**Work instruction:** Retype the opening lines of the data exactly, stopping after the line that contains "Given: Click TẠI". Skip every picture.
START Task data
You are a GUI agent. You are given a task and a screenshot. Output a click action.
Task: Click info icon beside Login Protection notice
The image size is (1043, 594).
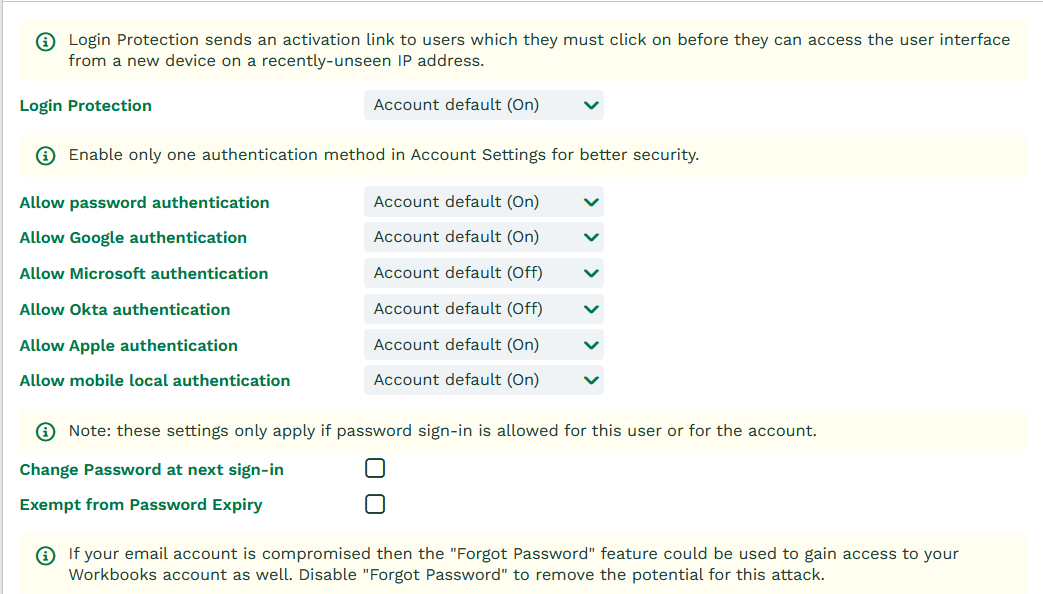point(46,42)
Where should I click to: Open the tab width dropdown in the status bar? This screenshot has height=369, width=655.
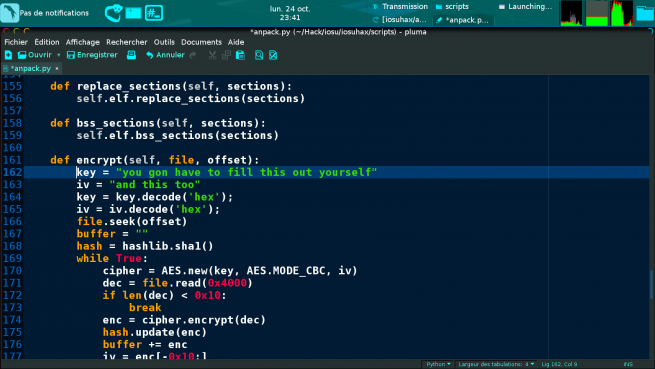[496, 364]
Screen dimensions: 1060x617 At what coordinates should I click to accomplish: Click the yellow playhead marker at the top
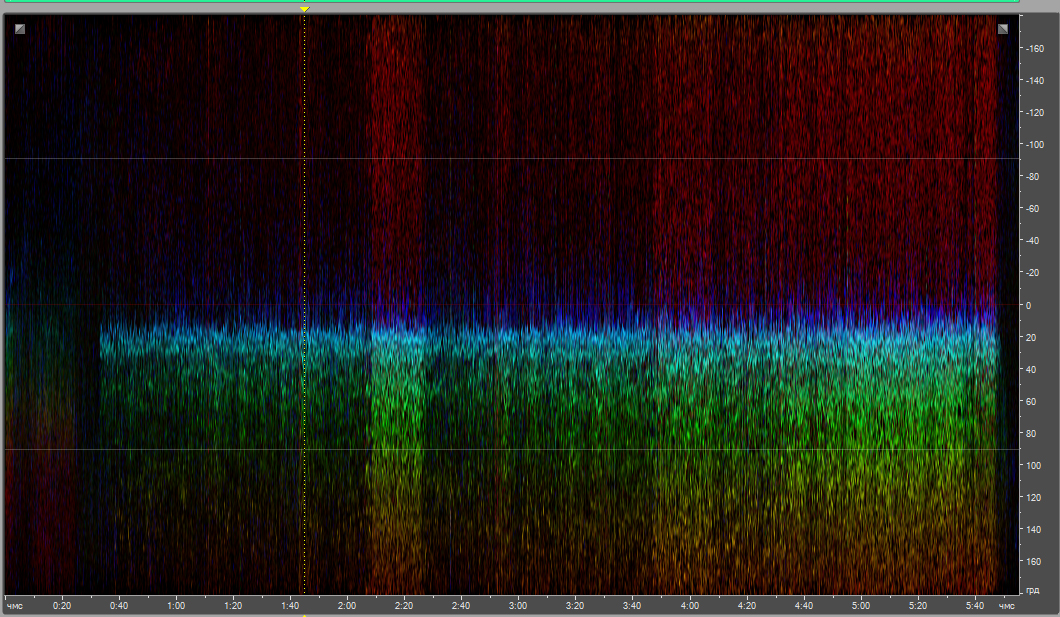click(305, 10)
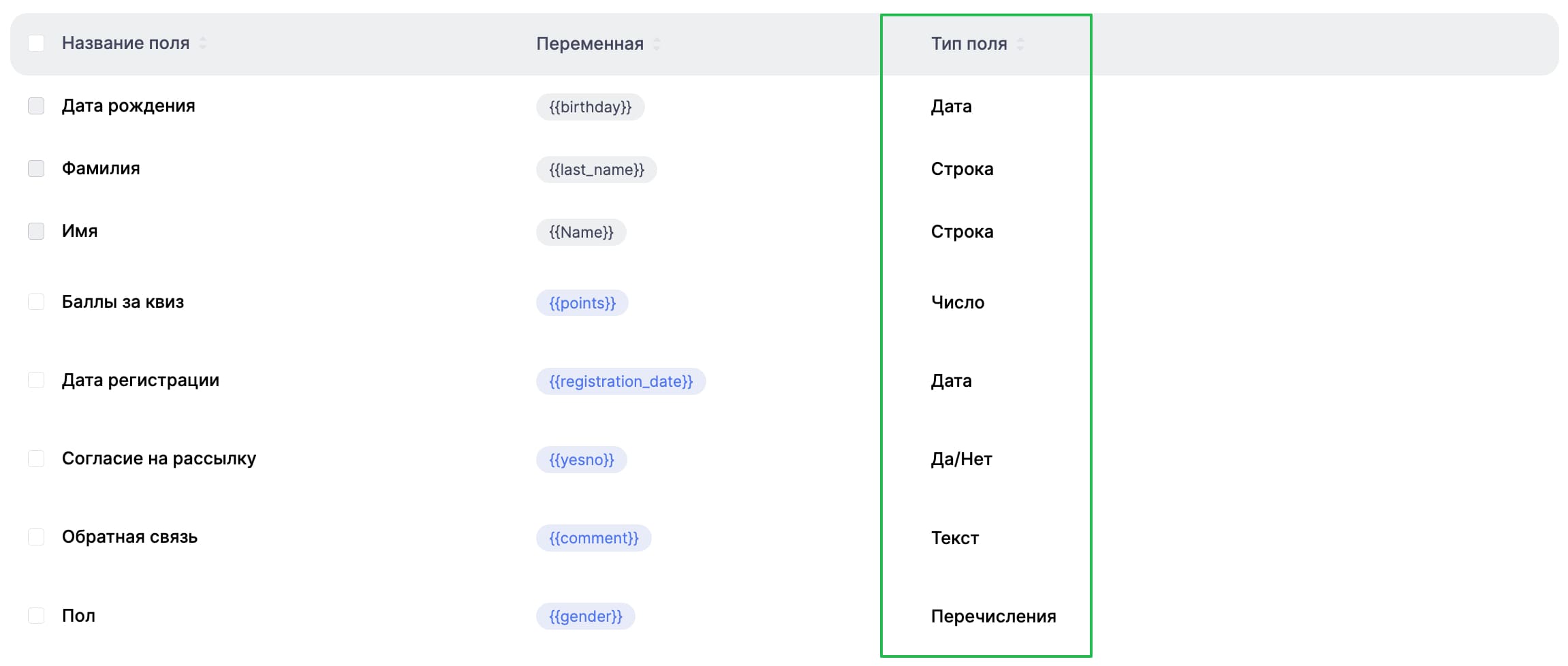Click the {{birthday}} variable tag
Screen dimensions: 1568x666
[590, 108]
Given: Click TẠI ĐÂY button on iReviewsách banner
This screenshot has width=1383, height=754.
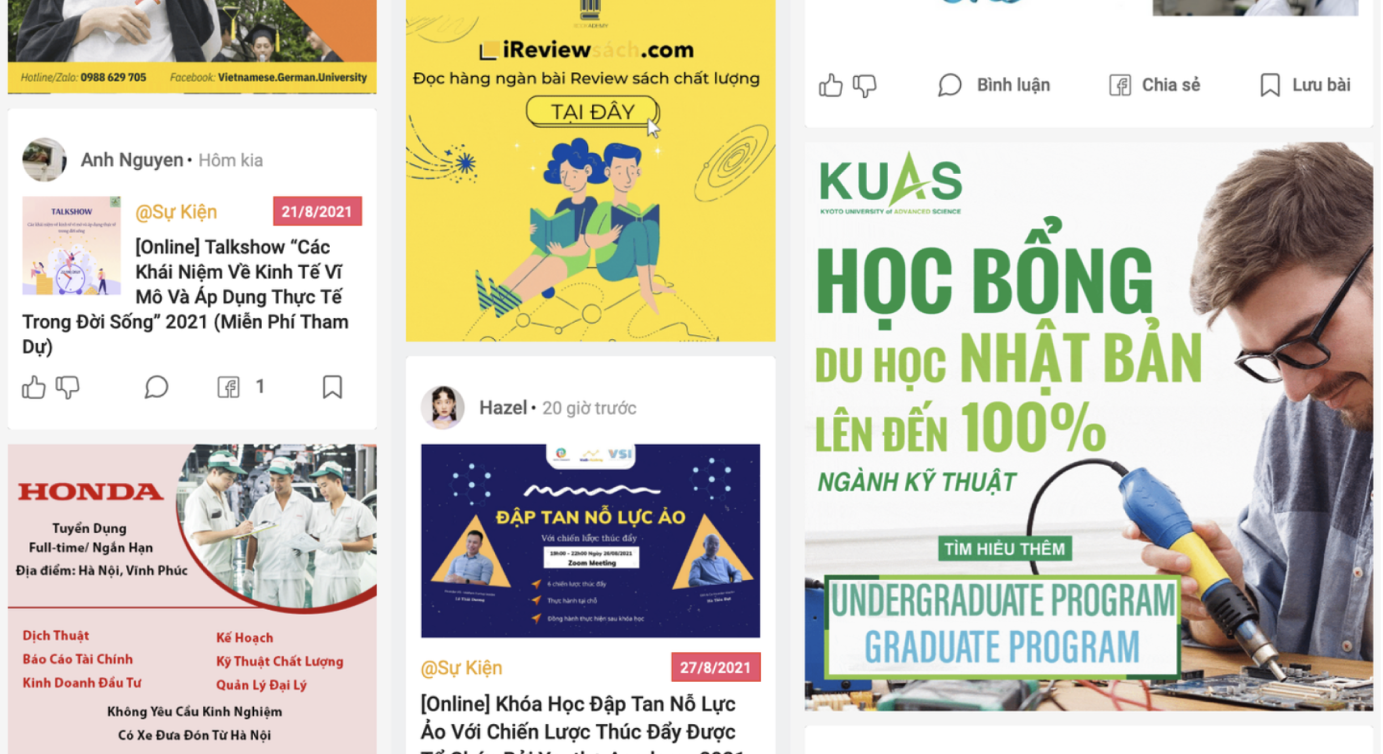Looking at the screenshot, I should pyautogui.click(x=592, y=112).
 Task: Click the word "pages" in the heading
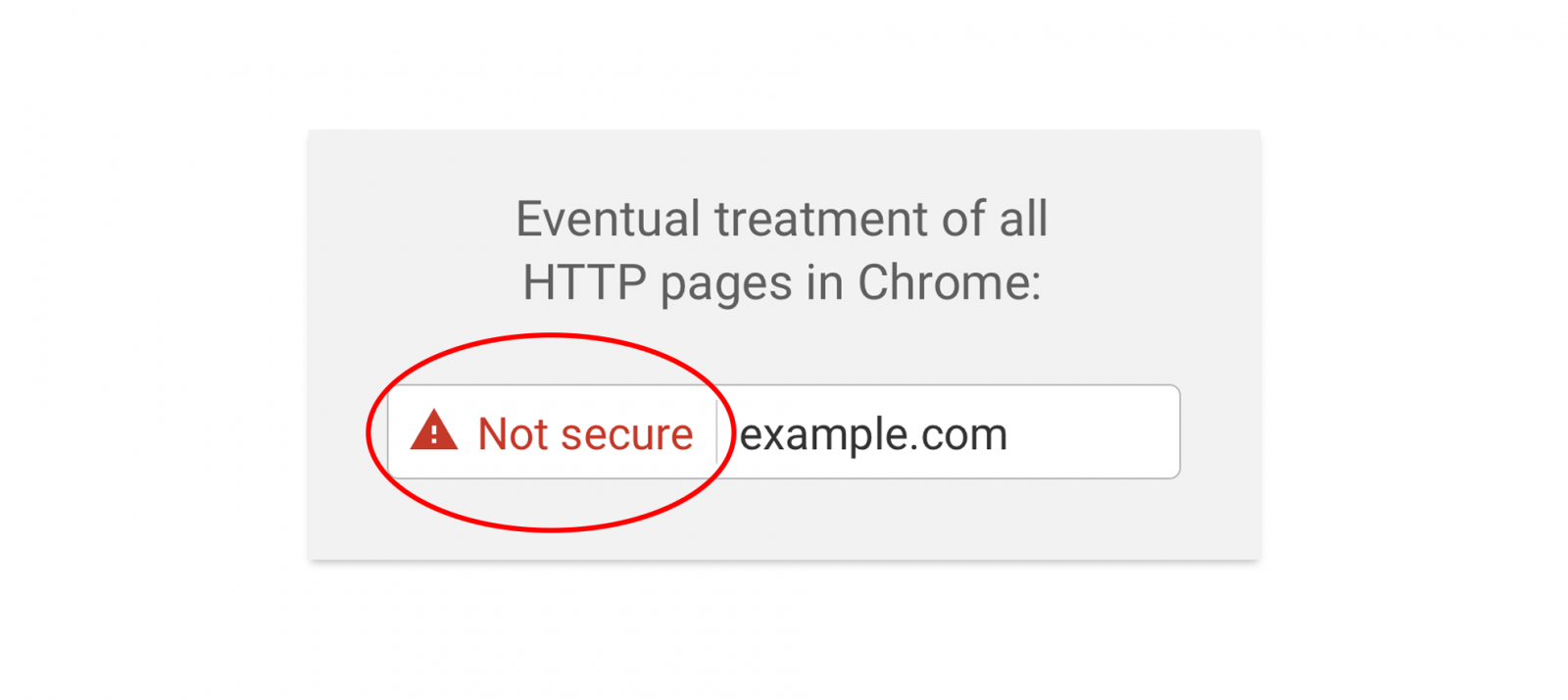click(x=726, y=286)
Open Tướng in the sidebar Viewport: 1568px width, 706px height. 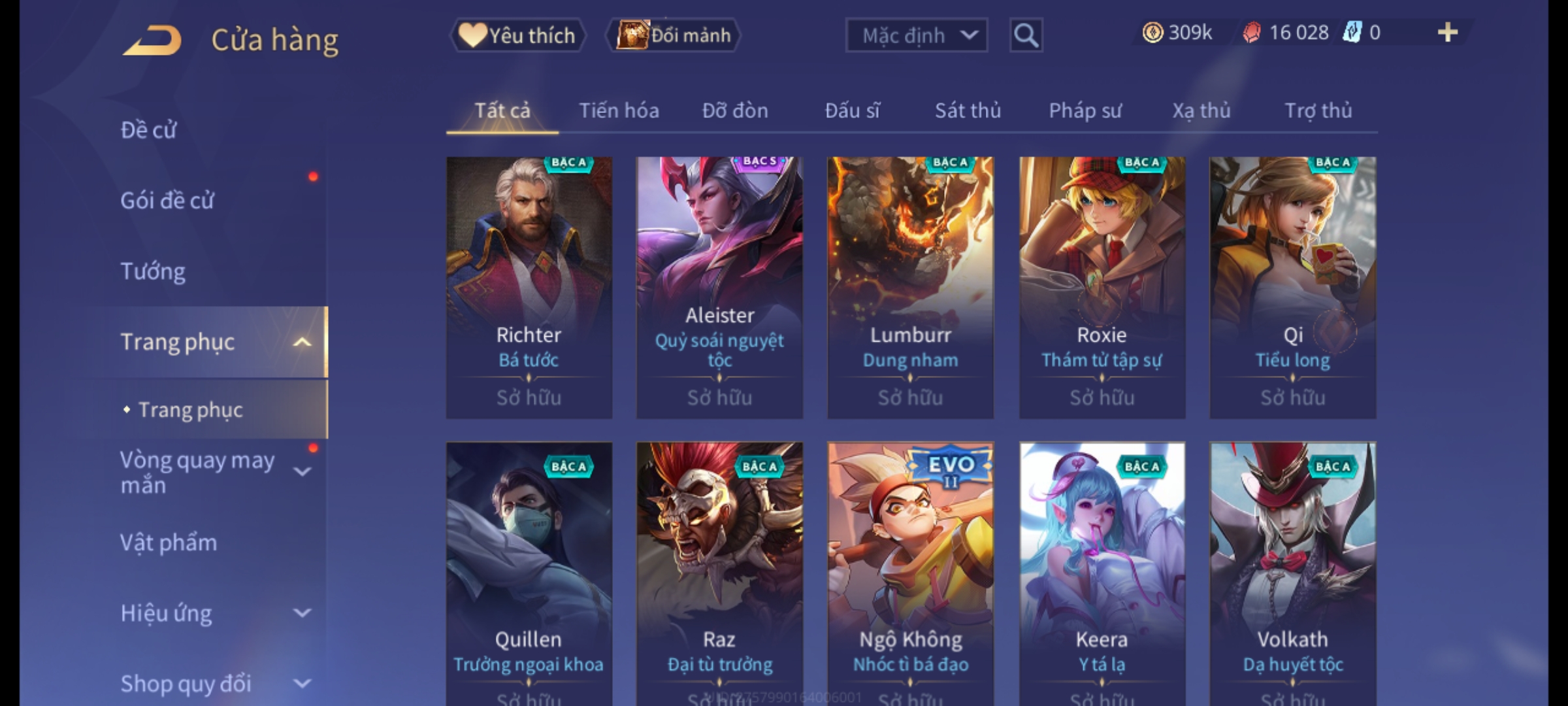[153, 271]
END Task data
**Expected answer:**
You are a GUI agent. You are given a task and a screenshot. Output a click action.
Task: Click info icon beside Login Protection notice
The image size is (1043, 594).
point(46,42)
Where should I click to: Open the tab width dropdown in the status bar? This screenshot has height=369, width=655.
[496, 364]
Screen dimensions: 1060x617 At what coordinates should I click to accomplish: Click the yellow playhead marker at the top
click(305, 10)
Click the {{birthday}} variable tag
Screen dimensions: 1568x666
[590, 108]
Given: Click TẠI ĐÂY button on iReviewsách banner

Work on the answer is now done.